● **SELECTED EXCERPT**

The undersigned has reviewed the briefing on the timeliness issue and believes that both the petitioner and the respondent have proposed incorrect calculations of the applicable statute of limitations. The undersigned further proposes that the presiding District Judge FIND that the petitioner's section 2254 petition was timely filed based upon the following calculation:

The petitioner's judgment order was entered on February 13, 2009. Under the rules in place at that time, the petitioner had 30 days in which to file a Notice of Appeal and four months thereafter in which to file a Petition for Appeal in the SCAWV. After several changes in counsel and the re-entry of his judgment order to enable the appeal period to re-start, the petitioner ultimately filed a Notice of Appeal on March 30, 2012. The undersigned proposes that the presiding District Judge FIND that each re-sentencing extended the start date for the running of the one-year statute of limitations, because the petitioner's judgment was not yet final, as provided for in 28 U.S.C. § 2244(d)(1)(A).

Furthermore, when a prisoner is resentenced and his § 2254 petition challenges the resentencing, the statute of limitations begins to run from the date that the resentencing becomes final." Mercer v. Ballard, No. 2:12-CV-40, 2013 WL 1442841, at *5 (N.D. W. Va. Apr. 9, 2013) (citing Williams v. Florida, 221 F. App'x. 867, 870 (11th Cir.2007) and Murphy v. United States, 634 F.3d 1303, 1311-12 (11th Cir.2011) ("when a defendant is resentenced, the defendant becomes confined under a new judgment from which a new one-year statute of limitations period starts to run")).

Once the SCAWV affirmed the petitioner's judgment on November 28, 2011, the petitioner then had 90 days in which to file a petition for a writ of certiorari in the United States Supreme Court. When he failed to do so by February 26, 2012, that is when his judgment became final. Therefore, the one-year statute of limitations began to run on February 27, 2012, and ran until April 18, 2012, when the petitioner filed his first state court habeas corpus petition. The statute of limitations was then tolled until the SCAWV issued its mandate affirming the denial of the first state habeas petition on August 7, 2013.

Although the West Virginia Rules of Appellate Procedure provide that the date of issuance of a mandate is when a judgment becomes final, that is not the case with respect to the filing of a petition for a writ of certiorari and the calculation of the statute of limitations under 28 U.S.C. § 2244(d)(1)(A). Rather, pursuant to Rule 13.1 of the United States Supreme Court Rules:

Unless otherwise provided by law, a petition for a writ of certiorari to review a judgment in any case, civil or criminal, entered by a state court of last resort . . . is timely filed with the Clerk of this Court within 90 days after entry of the judgment. A petition for a writ of certiorari seeking review of a judgment of a lower state court that is subject to discretionary review by the state court of last resort is timely when it is filed with the Clerk within 90 days after entry of the order denying discretionary review.

● **SHORT EXERCISE 1**
Decide whether each statement agrees with the timeliness excerpt, giving yes or no and quoting the words that settle it: (a) The petitioner's judgment order was entered on February 13, 2009. (b) The petitioner filed a petition for a writ of certiorari in the United States Supreme Court. (c) The statute of limitations was tolled until August 7, 2013.
● **SHORT EXERCISE 2**
Please recast the paragraph of the timeliness excerpt that begins "Once the SCAWV affirmed" as a dated list, keeping its main facts.

● **RECORD SET**
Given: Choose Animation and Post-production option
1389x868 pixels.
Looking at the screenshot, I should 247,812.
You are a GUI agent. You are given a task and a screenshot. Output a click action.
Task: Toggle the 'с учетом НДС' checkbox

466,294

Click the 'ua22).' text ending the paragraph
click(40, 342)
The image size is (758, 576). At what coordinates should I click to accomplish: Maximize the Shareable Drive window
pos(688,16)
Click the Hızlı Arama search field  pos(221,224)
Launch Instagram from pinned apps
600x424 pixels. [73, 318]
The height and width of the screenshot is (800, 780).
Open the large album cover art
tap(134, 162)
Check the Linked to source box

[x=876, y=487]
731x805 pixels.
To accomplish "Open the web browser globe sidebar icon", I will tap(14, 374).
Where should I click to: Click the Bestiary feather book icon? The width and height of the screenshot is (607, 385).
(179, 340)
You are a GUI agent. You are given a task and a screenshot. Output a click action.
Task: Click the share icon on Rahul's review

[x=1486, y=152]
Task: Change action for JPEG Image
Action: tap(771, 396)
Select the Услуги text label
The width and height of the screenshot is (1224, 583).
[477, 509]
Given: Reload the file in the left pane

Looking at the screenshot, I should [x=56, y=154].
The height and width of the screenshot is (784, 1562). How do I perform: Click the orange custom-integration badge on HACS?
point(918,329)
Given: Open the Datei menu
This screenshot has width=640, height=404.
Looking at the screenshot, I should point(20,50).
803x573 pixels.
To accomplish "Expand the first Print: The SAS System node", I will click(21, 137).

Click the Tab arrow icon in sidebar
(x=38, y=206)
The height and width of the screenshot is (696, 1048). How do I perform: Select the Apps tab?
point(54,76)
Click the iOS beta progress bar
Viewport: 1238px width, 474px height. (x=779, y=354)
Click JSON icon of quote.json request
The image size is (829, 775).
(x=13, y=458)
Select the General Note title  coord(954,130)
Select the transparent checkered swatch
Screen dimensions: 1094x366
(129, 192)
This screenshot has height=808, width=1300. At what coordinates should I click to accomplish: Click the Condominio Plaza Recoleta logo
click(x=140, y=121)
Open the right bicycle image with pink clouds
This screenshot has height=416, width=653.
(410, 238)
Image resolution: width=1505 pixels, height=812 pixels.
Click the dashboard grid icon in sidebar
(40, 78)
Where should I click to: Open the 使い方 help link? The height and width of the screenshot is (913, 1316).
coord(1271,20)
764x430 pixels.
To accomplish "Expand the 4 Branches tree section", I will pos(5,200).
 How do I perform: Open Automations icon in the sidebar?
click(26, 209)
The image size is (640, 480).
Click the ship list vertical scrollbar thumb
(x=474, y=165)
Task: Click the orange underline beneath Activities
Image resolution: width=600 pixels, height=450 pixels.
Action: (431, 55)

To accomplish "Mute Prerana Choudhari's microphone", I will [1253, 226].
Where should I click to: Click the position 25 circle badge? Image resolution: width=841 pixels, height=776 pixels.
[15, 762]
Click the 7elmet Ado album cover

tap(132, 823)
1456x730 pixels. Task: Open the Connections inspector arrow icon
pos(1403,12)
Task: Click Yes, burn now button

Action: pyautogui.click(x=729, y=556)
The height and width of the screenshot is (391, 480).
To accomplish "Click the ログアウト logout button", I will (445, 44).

● **FINISHED ANSWER 1**
(a) Yes: "The petitioner's judgment order was entered on February 13, 2009."
(b) No: "When he failed to do so by February 26, 2012, that is when his judgment became final."
(c) Yes: "The statute of limitations was then tolled until the SCAWV issued its mandate affirming the denial of the first state habeas petition on August 7, 2013."

● **FINISHED ANSWER 2**
- November 28, 2011: The SCAWV affirmed the petitioner's judgment. This gave him 90 days to petition the United States Supreme Court for a writ of certiorari.
- February 26, 2012: He had not filed that petition, so his judgment became final.
- February 27, 2012: The one-year statute of limitations began to run.
- April 18, 2012: The limitations period stopped running when the petitioner filed his first state court habeas corpus petition.
- August 7, 2013: The tolling lasted until this date, when the SCAWV issued its mandate affirming the denial of that first state habeas petition.